There was no effect on fertility in female rats following the administration of sirolimus at dosages up to 0.5 mg/kg (approximately 1 to 3 times the clinical doses adjusted for body surface area). In male rats, there was no significant difference in fertility rate compared to controls at a dosage of 2 mg/kg (approximately 4 to 11 times the clinical doses adjusted for body surface area). Reductions in testicular weights and/or histological lesions (e.g., tubular atrophy and tubular giant cells) were observed in rats following dosages of 0.65 mg/kg (approximately 1 to 3 times the clinical doses adjusted for body surface area) and above and in a monkey study at 0.1 mg/kg (approximately 0.4 to 1 times the clinical doses adjusted for body surface area) and above. Sperm counts were reduced in male rats following the administration of sirolimus for 13 weeks at a dosage of 6 mg/kg (approximately 12 to 32 times the clinical doses adjusted for body surface area), but showed improvement by 3 months after dosing was stopped.
Pregnancy Category C: Sirolimus was embryo/feto toxic in rats at dosages of 0.1 mg/kg and above (approximately 0.2 to 0.5 the clinical doses adjusted for body surface area). Embryo/feto toxicity was manifested as mortality and reduced fetal weights (with associated delays in skeletal ossification). However, no teratogenesis was evident. In combination with cyclosporine, rats had increased embryo/feto mortality compared to Rapamune alone. There were no effects on rabbit development at the maternally toxic dosage of 0.05 mg/kg (approximately 0.3 to 0.8 times the clinical doses adjusted for body surface area). There are no adequate and well controlled studies in pregnant women. Effective contraception must be initiated before Rapamune therapy, during Rapamune therapy, and for 12 weeks after Rapamune therapy has been stopped. Rapamune should be used during pregnancy only if the potential benefit outweighs the potential risk to the embryo/fetus.
Sirolimus is excreted in trace amounts in milk of lactating rats. It is not known whether sirolimus is excreted in human milk. The pharmacokinetic and safety profiles of sirolimus in infants are not known. Because many drugs are excreted in human milk and because of the potential for adverse reactions in nursing infants from sirolimus, a decision should be made whether to discontinue nursing or to discontinue the drug, taking into account the importance of the drug to the mother.
The safety and efficacy of Rapamune in pediatric patients below the age of 13 years have not been established.
Clinical studies of Rapamune did not include sufficient numbers of patients aged 65 and over to determine whether safety and efficacy differ in this population from younger patients. Data pertaining to sirolimus trough concentrations suggest that dose adjustments based upon age in geriatric renal patients are not necessary.
The incidence of adverse reactions was determined in two randomized, double-blind, multicenter controlled trials in which 499 renal transplant patients received Rapamune® 2 mg/day, 477 received Rapamune 5 mg/day, 160 received azathioprine, and 124 received placebo. All patients were treated with cyclosporine and corticosteroids. Data (>/= 12 months post-transplant) presented in the table below show the adverse reactions that occurred in any treatment group with an incidence of >/= 20%.
Specific adverse reactions associated with the administration of Rapamune occurred at a significantly higher frequency than with the respective control group. For both Rapamune 2 mg/day and 5 mg/day these include hypercholesterolemia, hyperlipemia, hypertension, and rash; for Rapamune 2 mg/day: acne; and for Rapamune 5 mg/day: anemia, arthralgia, diarrhea, hypokalemia, and thrombocytopenia. The elevations of triglycerides and cholesterol and decreases in platelets and hemoglobin occurred in a dose related manner in patients receiving Rapamune.

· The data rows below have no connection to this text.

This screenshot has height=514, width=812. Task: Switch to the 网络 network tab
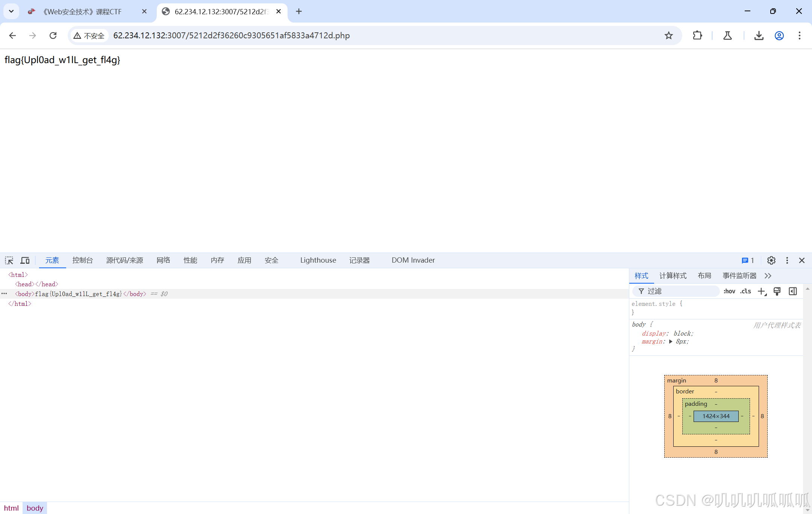tap(163, 260)
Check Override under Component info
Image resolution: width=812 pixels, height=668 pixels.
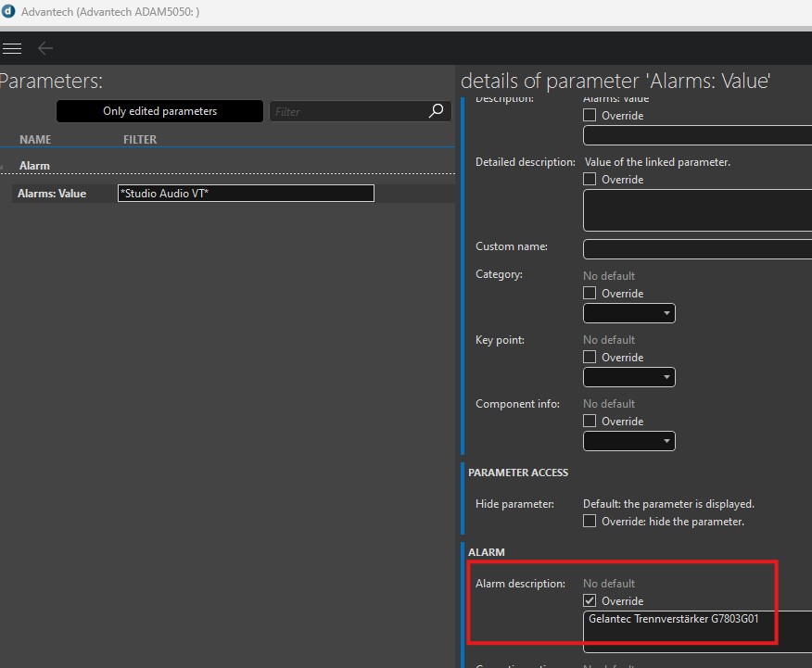(x=590, y=422)
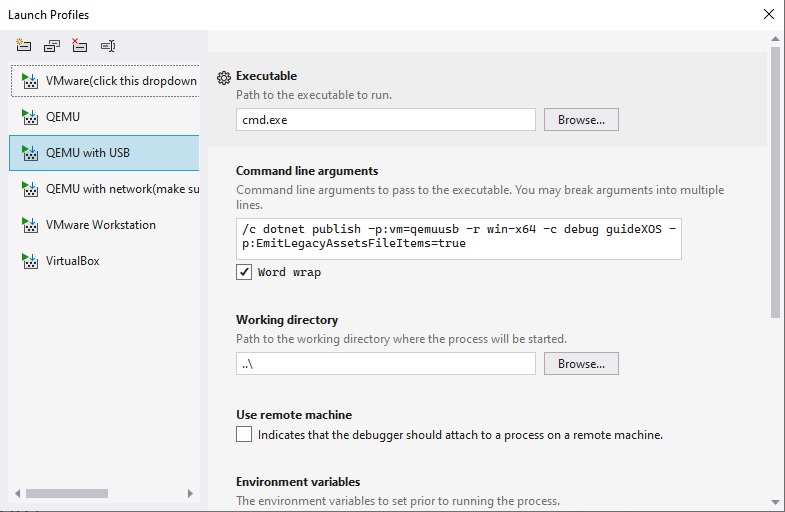The image size is (785, 512).
Task: Click the delete selected profile icon
Action: (80, 45)
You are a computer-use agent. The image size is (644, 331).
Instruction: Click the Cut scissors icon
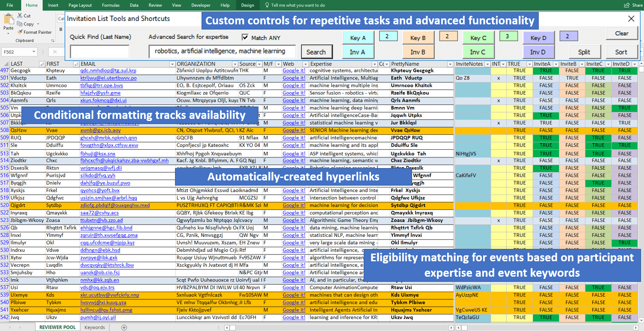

Patients maintained on Rapamune 5 mg/day, when compared to patients on Rapamune 2 mg/day, demonstrated an increased incidence of the following adverse events: anemia, leukopenia, thrombocytopenia, hypokalemia, hyperlipemia, fever, and diarrhea.
At 12 months, there were no significant differences in incidence rates for clinically important opportunistic or common transplant-related infections across treatment groups, with the exception of mucosal infections with Herpes simplex , which occurred at a significantly greater rate in patients treated with Rapamune 5 mg/day than in both of the comparator groups.
The table below summarizes the incidence of malignancies in the two controlled trials for the prevention of acute rejection. At 12 months following transplantation there was a very low incidence of malignancies and there were no significant differences among treatment groups.
Among the adverse events that were reported at a rate of >/= 3% and < 20%, the following were more prominent in patients maintained on Rapamune 5 mg/day, when compared to patients on Rapamune 2 mg/day; epistaxis, lymphocele, insomnia, thrombotic thrombocytopenic purpura (hemolytic-uremic syndrome), skin ulcer, increased LDH, hypotension, facial edema.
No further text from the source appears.